Adding benchmarks to reporting and forecasting can be very illuminating.
How do I compare my results to these benchmarks?
If you want to compare your results directly to the above benchmark, here is a simple guide to help you. If your results are...
- above the Top 25% figure, you should be very pleased
- above the Average Engagement Rate figure, you should be slightly pleased
- below the Average Engagement Rate figure, you should be slightly disappointed
- below the Bottom 25% figure, you should be very disappointed
Most results occur between the top 25% and bottom 25%, so if you are somewhere in the middle you are more or less doing ok.
Again, please note that the best benchmark is always your past performance. If you performed better compared to the same time last year then that is important. This benchmark is more useful for context than a direct comparison.
What do percentiles mean?
We included the 25th percentile (bottom 25%) and the 75th percentile (top 25%).
These work by putting all the engagement rates in order from smallest to largest, then choosing the numbers that are 25% from the bottom and 25% from the top.

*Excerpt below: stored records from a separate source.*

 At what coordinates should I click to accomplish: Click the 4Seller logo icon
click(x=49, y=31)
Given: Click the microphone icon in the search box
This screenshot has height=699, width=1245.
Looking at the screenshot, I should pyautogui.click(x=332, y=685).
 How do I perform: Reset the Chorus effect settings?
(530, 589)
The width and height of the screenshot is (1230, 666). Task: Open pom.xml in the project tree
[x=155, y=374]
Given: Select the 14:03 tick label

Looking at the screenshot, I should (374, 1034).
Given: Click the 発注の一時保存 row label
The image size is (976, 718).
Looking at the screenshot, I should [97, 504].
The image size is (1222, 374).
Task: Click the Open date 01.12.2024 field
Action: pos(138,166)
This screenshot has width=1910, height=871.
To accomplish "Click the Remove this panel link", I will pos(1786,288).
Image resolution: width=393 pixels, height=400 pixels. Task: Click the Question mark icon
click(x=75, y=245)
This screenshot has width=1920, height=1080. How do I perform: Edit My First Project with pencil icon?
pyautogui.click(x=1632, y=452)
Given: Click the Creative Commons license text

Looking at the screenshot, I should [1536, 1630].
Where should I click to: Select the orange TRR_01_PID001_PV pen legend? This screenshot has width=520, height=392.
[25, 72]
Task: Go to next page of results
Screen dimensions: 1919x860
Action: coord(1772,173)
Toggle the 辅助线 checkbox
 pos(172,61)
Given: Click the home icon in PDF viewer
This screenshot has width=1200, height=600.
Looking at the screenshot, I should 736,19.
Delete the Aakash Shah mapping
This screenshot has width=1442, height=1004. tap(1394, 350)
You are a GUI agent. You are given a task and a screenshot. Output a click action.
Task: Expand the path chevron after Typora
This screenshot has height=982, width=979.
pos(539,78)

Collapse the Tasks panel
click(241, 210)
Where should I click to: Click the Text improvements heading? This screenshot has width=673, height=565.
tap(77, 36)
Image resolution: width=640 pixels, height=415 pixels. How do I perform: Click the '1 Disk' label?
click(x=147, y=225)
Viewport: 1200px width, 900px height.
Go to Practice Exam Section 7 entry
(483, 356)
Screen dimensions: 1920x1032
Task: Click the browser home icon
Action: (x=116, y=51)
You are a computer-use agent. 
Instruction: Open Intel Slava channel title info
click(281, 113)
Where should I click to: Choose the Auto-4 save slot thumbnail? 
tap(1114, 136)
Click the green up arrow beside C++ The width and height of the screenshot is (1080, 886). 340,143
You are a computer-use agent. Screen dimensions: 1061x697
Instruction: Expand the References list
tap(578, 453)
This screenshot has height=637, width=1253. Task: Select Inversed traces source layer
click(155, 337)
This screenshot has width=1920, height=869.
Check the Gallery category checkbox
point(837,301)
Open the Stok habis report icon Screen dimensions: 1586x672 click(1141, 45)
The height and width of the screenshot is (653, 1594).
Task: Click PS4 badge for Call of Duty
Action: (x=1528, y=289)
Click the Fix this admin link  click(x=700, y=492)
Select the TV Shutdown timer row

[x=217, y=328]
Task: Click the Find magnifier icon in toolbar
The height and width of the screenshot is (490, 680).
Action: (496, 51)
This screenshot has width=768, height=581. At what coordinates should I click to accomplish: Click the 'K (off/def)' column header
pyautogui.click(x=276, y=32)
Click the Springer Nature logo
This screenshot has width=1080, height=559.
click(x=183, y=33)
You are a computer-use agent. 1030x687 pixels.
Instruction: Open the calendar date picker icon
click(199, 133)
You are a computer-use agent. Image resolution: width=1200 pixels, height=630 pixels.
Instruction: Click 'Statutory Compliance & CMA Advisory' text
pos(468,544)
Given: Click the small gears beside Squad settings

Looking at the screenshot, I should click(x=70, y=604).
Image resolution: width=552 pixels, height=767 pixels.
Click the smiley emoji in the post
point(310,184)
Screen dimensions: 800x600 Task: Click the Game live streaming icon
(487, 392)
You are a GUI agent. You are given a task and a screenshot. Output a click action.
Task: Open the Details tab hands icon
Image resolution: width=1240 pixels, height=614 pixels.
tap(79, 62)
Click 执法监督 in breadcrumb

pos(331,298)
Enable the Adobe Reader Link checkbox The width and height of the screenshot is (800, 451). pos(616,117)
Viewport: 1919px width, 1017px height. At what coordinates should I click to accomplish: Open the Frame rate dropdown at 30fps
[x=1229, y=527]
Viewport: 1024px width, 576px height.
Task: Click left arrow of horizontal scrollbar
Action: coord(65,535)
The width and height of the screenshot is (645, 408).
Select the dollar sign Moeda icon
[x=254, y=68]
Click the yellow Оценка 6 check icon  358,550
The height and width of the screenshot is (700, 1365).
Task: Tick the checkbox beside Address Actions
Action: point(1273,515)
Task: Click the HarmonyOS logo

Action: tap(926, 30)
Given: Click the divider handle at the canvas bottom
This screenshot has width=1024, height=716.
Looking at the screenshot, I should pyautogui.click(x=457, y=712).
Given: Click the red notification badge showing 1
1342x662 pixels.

We include these top and bottom 25% markers for a few reasons:
- Most results occur between these top and bottom markers. If you are within this range, your campaigns are performing more or less as expected.
- If you are performing below average then it is useful to know how far below it you can be before you should be concerned.
- If you are performing above average then it is useful to know how much you should be celebrating.
- If you are particularly good (or bad) at marketing, then comparing yourself to the average probably isn't that helpful. By providing these extra sets of data, you can compare your results to benchmarks more relevant to yourself.